Puis, silence radio pendant près d’une décennie, jusqu’à ce que en 2020, il soit annoncé qu’Universal, Blumhouse et Carpenter allaient s’associer pour un reboot de The Thing. Mais cette annonce, comme tant d’autres dans l’industrie, s’est évaporée dans les limbes du développement. Pas de script qui avance, pas de casting, pas de date. Le genre de projet qu’on évoque dans un communiqué de presse et qu’on oublie ensuite pendant six ans.

Pourquoi la phrase du 21 août change (un peu) la donne

C’est précisément ce silence prolongé qui rend la déclaration de Carpenter à Fan Expo Chicago aussi significative. Le réalisateur, aujourd’hui âgé de 77 ans, n’avait plus réalisé de long-métrage depuis The Ward en 2010. Un retour derrière la caméra, même en simple producteur ou consultant créatif, serait un événement en soi pour les fans de la première heure.

Mais attention à ne pas s’emballer trop vite. Interrogé pour plus de précisions lors de cette même convention, Carpenter a immédiatement tempéré : « Yeah, I don’t know. We’ll see. » Une prudence qui n’est pas nouvelle chez lui, d’après les observateurs présents, le réalisateur « a dit presque mot pour mot la même chose quand on lui a demandé une mise à jour sur l’éventuelle suite l’année dernière ». Autant dire qu’on est encore loin d’une date de tournage ou même d’un scénario bouclé.

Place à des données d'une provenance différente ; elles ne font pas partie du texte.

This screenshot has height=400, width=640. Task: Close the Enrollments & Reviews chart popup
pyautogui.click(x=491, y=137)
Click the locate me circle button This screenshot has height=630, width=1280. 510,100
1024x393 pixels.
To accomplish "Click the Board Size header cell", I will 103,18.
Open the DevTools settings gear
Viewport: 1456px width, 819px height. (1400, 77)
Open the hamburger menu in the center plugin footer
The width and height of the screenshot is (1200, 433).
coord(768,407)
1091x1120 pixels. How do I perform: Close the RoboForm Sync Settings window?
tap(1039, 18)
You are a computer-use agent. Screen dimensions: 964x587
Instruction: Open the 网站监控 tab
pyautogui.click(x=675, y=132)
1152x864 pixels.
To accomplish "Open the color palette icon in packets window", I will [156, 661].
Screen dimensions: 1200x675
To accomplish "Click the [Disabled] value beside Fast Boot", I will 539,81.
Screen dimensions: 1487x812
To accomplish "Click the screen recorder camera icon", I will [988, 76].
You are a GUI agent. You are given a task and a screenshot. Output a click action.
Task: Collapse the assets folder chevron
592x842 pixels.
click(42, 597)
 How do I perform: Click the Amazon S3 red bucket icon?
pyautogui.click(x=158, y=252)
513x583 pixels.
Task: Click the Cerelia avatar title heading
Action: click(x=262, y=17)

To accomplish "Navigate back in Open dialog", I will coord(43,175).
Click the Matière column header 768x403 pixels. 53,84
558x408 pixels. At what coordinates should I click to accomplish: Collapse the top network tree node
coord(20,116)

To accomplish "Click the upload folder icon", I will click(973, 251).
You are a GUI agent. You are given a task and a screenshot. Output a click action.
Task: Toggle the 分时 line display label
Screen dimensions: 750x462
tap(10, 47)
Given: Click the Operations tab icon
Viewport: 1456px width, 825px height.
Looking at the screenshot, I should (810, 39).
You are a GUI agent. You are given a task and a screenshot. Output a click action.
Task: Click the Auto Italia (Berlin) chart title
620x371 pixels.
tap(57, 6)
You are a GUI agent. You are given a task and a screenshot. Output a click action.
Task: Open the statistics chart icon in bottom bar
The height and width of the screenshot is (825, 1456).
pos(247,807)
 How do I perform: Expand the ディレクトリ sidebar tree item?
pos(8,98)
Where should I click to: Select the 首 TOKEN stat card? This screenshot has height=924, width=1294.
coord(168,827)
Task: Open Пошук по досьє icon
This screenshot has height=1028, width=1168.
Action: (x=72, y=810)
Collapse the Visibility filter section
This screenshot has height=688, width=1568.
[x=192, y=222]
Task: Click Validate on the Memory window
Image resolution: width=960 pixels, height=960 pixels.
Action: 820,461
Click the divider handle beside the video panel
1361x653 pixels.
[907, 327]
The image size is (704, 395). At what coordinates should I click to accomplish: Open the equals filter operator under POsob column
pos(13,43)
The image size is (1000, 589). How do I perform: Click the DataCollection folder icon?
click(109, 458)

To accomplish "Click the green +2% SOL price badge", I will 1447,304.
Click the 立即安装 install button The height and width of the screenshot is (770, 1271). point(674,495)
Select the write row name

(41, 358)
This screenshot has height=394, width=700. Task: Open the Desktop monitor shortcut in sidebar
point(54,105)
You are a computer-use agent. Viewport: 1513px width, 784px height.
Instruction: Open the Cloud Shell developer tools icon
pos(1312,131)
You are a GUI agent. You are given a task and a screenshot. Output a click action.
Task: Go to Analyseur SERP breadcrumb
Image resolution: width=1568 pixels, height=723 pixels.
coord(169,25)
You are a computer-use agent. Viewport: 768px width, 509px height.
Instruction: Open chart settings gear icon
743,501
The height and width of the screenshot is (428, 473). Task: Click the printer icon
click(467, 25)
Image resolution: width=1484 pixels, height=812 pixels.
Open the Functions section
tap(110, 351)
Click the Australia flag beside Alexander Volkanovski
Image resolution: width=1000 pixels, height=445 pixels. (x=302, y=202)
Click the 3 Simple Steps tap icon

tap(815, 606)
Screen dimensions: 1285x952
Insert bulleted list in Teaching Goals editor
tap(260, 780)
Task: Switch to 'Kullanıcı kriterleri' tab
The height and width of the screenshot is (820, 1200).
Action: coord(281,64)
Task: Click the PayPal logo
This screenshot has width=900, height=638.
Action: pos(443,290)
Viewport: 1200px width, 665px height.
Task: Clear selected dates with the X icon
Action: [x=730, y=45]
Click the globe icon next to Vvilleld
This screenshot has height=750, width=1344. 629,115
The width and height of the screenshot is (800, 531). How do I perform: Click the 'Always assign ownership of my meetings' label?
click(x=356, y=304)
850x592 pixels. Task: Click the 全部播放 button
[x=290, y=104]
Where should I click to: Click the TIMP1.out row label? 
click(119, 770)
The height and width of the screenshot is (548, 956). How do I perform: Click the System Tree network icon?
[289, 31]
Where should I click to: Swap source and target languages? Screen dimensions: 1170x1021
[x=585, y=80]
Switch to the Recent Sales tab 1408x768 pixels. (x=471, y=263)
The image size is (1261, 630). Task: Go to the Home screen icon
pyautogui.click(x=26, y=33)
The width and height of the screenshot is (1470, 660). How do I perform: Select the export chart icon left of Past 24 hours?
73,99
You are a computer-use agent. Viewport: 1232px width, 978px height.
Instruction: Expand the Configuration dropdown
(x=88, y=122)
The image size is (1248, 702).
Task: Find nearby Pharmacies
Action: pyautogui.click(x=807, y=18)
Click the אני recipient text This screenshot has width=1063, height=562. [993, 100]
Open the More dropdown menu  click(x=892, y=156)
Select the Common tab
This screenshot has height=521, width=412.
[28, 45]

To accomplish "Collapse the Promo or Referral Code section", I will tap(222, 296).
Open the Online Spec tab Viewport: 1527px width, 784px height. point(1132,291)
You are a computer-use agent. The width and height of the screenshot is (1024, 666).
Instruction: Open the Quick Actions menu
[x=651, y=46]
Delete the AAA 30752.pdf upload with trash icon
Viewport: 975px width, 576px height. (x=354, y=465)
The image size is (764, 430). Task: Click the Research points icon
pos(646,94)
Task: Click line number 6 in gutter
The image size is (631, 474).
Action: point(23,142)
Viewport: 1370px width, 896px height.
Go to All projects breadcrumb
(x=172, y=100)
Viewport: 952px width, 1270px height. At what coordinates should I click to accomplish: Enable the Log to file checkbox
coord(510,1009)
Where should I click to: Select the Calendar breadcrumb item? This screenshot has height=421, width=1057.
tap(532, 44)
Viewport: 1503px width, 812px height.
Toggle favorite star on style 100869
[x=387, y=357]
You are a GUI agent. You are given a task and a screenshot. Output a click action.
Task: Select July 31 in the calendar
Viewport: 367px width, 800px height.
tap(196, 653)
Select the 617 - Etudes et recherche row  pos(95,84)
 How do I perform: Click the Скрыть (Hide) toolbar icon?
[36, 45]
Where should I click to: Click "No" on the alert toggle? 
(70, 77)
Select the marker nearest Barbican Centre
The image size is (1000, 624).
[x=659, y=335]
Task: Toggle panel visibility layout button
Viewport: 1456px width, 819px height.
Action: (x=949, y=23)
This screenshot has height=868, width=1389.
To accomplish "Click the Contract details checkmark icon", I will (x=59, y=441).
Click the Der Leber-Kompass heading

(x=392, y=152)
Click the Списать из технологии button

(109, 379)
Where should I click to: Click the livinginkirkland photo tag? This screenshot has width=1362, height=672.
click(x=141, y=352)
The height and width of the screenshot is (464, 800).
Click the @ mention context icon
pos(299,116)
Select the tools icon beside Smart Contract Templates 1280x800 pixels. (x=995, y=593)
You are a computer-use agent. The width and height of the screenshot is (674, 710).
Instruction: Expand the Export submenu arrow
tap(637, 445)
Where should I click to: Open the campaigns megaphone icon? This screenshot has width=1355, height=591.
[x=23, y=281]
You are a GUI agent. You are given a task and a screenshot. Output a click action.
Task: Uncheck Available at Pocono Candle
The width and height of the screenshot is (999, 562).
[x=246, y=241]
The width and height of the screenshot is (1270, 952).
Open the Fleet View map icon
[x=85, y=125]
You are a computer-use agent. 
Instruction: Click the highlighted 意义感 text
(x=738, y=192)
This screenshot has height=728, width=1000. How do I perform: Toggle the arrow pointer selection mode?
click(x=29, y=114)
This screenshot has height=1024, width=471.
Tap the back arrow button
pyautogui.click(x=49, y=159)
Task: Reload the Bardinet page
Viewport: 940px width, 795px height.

Ce qui a changé, en revanche, c’est le statut du film lui-même. Là où The Thing était considéré à sa sortie comme le « film le plus détesté de tous les temps » selon le magazine horrifique Cinefantastique, il figure aujourd’hui dans quasiment tous les classements sérieux des meilleurs films d’horreur jamais tournés. Cette réhabilitation critique, opérée essentiellement grâce au marché de la vidéo puis du DVD dans les années 1990 et 2000, a transformé un paria commercial en argument marketing en or pour n’importe quel studio cherchant à capitaliser sur une nostalgie horrifique toujours plus rentable.

Reste une question que personne, pas même Carpenter, ne semble en mesure de trancher aujourd’hui : à quoi ressemblerait une suite directe, quarante-quatre ans après une fin qui ne laissait justement aucune certitude sur le sort de ses deux derniers survivants ? L’ambiguïté de ce final glacial, souvent citée comme l’une des plus grandes réussites du film, pourrait bien devenir le casse-tête scénaristique numéro un de tout projet à venir — si projet il y a un jour.